- Bank Marketing: Predicting Telemarketing Success
- Data Description
- Predict Response Variable Value using Random Forest
Bank Marketing: Predicting Telemarketing Success
The random forest classification model is used as a data driven method for predicting marketing success.
Document Updated on:
##  "2016-04-25 23:40:15 EST"
The data is related with direct marketing campaigns of a Portuguese banking institution. The marketing campaigns were based on phone calls. The goal of the model is to predict if a customer will subscribe to an account. The full article is available at: A Data-Driven Approach to Predict the Success of Bank Telemarketing. Decision Support Systems, Elsevier, 62:22-31, June 2014.

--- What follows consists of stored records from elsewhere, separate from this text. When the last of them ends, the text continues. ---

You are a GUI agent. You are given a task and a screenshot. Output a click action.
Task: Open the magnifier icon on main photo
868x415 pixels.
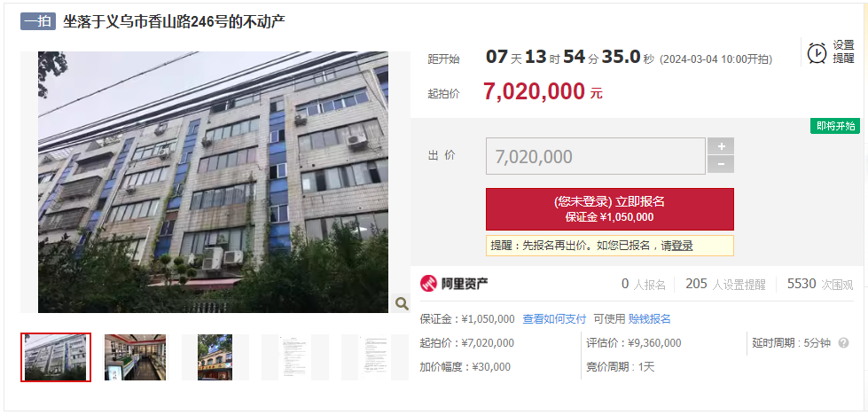(x=402, y=303)
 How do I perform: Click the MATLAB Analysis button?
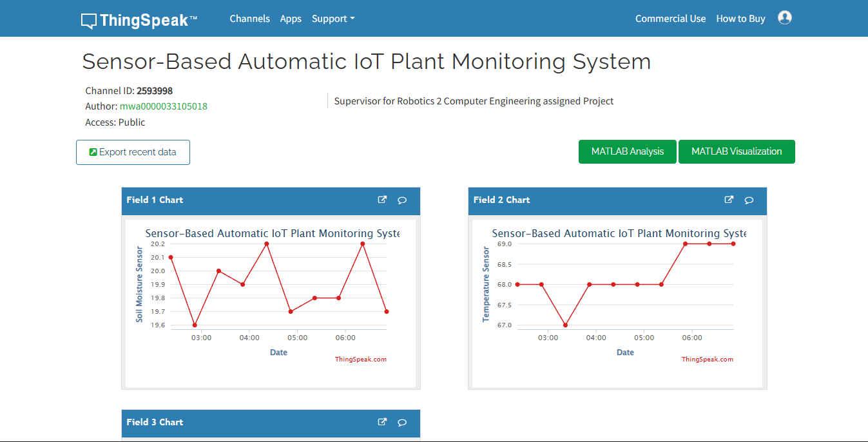[x=626, y=151]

Random Forest Classification Model
Some of the key advantages to using a random forest model include:
- reduces probability of overfitting
- higher model performance accuracy
Input dataset has 20 independent variables and a target variable. The target variable y is binary, with 88% =No and 12% =Yes. Before model fitting all character variables are coded as factors. Additional attention to the levels is necessary. By default R uses alphabetical rules to assign factor level numbers. This model will produce the benchmark level for analyzing additional models. The best model is kept after each iteration of model fitting.
All variables are shown as numerical because it’s easy for me to code. In practice the five number summary for categorical variables is meaningless. However, the N,Min, and Max on this table provides quality information for categorical variables.
Train and test data
Split the data sample into development and validation samples. The model is fit using the train set and then predictions are quantified using the actuals.

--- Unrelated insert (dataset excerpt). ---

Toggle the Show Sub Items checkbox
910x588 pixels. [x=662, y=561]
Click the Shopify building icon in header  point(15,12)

Model Class: Classification vs Regression
Both development and validation samples have similar target variable distribution. This is just a sample validation.
If target variable is factor, classification decision tree is built. This is known before model fitting but it’s good coding practice to verify the type of response variable.
Class of target or response variable is factor, so a classification Random Forest will be built. The current data frame has a list of independent variables, so we can make it formula and then pass as a parameter value for randomForest.
Random Forest Model Fit
The sample data and formula are used for building the Random Forest model. The number of trees is set to 500 decision trees. The error rate across decision trees seems to indicate that after 100 decision trees, there is not a significant reduction in error rate.
Variable importance plot is also a useful tool and can be plotted using varImpPlot function. The top 5 variables are selected and plotted based on Model Accuracy and Gini value.
We can also get a table with decreasing order of importance based on a measure (1 for model accuracy and 2 node impurity). Based on Random Forest variable importance, the variables could be selected for any other predictive modelling techniques or machine learning.
Now, we want to measure the accuracy of the Random Forest model. The negative predictive value and specificity are very important for pharmaceutical companies seeking to understand test accuracy. The model can be optimized to increase specificity. Increasing the specificity will decrease the accuracy of the sensitivity. Optimal sensitivity and specificity cutoffs should be identified after the first iteration of model fitting.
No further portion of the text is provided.